Presence-absence distance method

There’s an example used the Core concepts document section discussing semantic types pointing out that you could run a quantitative distance method with qualitative data, but you shouldn’t, so QIIME’s semantic formatting ensures you don’t do something unintended.

I’m interested in using a Bray-Curtis distance calculation on binary (presence-absence) data. The initial feature table was collapsed with qiime feature-table presence-absence, but when I try to incorporate that into qiime diversity beta the error suggests that it’s looking for a table with relative abundances, not just 0’s and 1’s.

Plugin error from diversity:

  Argument to parameter 'table' is not a subtype of FeatureTable[Frequency].

I couldn’t find anything in the forum or documentation that suggested how to use presence-absence data. Usually if I can’t find anyone asking the question, or any documentation, it means I’m making a terribly incorrect assumption about how to use a dataset appropriately!

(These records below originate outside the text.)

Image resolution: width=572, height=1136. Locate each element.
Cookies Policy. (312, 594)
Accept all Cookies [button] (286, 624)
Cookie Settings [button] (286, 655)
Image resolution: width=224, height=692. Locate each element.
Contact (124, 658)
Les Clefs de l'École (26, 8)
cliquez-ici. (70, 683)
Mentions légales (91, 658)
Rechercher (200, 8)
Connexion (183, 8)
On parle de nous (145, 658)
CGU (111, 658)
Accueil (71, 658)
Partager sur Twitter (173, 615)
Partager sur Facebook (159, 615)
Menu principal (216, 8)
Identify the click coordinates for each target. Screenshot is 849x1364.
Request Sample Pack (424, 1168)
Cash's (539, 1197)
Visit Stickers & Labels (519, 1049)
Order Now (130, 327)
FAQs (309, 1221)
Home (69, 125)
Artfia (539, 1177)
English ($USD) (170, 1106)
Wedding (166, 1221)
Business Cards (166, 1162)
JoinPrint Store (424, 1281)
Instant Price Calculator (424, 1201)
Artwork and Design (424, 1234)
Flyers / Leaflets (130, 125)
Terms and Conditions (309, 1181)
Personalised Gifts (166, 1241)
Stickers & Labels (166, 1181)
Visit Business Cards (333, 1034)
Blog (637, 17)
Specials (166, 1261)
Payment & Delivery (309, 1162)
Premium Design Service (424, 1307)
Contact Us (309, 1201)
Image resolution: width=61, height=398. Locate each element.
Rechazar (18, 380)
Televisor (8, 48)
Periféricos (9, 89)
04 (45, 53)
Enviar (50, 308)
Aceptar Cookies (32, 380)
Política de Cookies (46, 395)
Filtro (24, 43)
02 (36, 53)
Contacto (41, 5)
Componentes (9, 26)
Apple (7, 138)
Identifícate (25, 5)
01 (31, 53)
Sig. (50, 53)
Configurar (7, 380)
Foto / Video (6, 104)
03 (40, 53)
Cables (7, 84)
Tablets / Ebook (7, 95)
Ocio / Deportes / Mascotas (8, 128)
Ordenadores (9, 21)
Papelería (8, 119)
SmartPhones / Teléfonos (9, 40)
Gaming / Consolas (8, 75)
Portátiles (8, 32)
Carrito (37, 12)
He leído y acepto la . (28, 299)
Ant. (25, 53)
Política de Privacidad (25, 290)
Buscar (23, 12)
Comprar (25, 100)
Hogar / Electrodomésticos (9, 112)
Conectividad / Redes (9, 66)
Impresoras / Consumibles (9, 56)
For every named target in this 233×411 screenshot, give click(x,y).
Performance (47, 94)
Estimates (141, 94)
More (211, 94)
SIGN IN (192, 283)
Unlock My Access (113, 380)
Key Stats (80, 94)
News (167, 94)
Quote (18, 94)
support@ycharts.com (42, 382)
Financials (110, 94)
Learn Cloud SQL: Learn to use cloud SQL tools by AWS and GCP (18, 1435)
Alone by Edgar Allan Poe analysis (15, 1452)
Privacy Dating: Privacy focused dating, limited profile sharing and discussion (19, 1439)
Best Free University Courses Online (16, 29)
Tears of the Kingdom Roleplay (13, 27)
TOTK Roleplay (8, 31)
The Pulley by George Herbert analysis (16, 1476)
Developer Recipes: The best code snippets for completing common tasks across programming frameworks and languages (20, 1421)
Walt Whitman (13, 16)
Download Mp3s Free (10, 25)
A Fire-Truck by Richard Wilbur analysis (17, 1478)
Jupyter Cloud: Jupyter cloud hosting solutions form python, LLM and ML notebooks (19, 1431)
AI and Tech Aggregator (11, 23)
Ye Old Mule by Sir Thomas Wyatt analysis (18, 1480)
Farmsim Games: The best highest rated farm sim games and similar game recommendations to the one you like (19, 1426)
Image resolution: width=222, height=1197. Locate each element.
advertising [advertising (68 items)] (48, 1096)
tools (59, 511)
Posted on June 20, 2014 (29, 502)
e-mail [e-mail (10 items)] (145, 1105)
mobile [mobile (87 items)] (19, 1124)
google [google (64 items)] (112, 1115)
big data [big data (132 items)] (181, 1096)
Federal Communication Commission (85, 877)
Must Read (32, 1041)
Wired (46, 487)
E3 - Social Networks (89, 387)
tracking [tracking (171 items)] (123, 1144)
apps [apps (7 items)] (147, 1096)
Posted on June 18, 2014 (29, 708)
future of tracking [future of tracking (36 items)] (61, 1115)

Nevertheless, in this one case I feel pretty confident this is because most QIIME users are dealing with microbial datasets where relative abundances are an acceptable input for a distance method. However my dataset is generated from insect COI sequence data, and I am a bit skeptical about using read abundances to make ecological inferences in alpha and beta diversity measures. If nothing else, I’m happy to explore using the quantitative approaches, but I have to at least also explore the qualitative inputs using presence-absence data.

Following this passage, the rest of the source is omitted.